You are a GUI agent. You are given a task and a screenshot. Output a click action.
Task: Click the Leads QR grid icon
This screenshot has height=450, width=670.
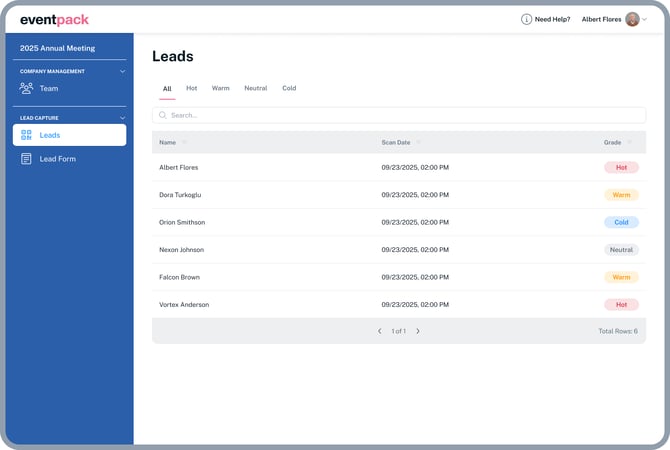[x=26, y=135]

==========

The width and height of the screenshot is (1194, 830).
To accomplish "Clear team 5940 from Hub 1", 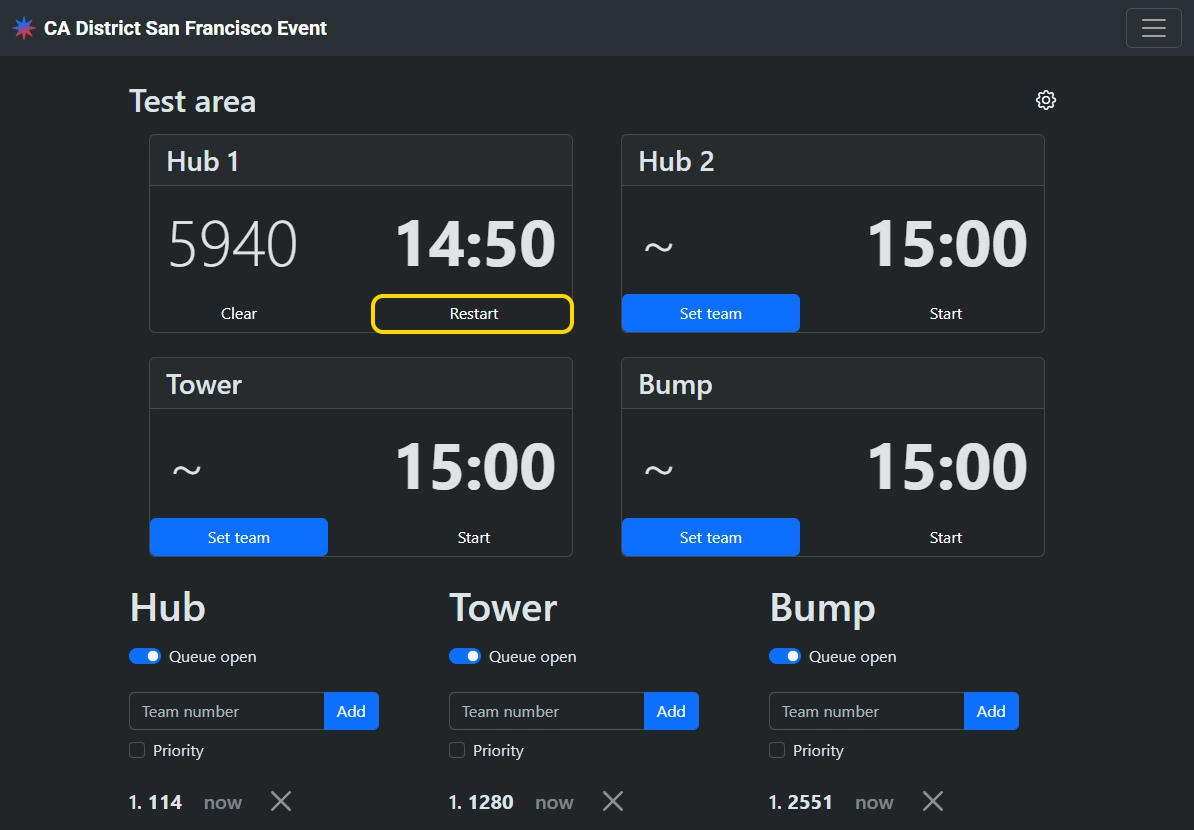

==========

ACTIVITY:
Skipping the pictures, print the lines in the listing above exactly as written, starting at the line with "The width and" and ending at the line with "team 5940 from", both included.

EXERCISE RESULT:
The width and height of the screenshot is (1194, 830).
To accomplish "Clear team 5940 from Hub 1", 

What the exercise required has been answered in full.